Directions for this task:
The expected output is a verbatim reprint of the lines from the beginning of the data that follows through the line that contains "The width and".

Task data: Begin

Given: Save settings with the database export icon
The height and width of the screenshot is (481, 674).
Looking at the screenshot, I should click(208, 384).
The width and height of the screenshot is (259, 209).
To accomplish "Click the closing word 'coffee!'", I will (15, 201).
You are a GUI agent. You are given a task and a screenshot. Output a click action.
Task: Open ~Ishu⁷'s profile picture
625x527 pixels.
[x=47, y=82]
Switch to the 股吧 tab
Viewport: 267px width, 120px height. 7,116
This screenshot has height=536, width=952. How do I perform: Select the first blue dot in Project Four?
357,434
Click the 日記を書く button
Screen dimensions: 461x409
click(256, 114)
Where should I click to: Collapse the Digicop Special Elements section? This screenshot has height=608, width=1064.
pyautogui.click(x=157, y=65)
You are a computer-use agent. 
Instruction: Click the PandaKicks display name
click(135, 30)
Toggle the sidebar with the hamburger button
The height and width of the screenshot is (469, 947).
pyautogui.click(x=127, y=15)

Task data: End

Answer space:
Given: Save settings with the database export icon
The height and width of the screenshot is (481, 674).
Looking at the screenshot, I should click(208, 384).
The width and height of the screenshot is (259, 209).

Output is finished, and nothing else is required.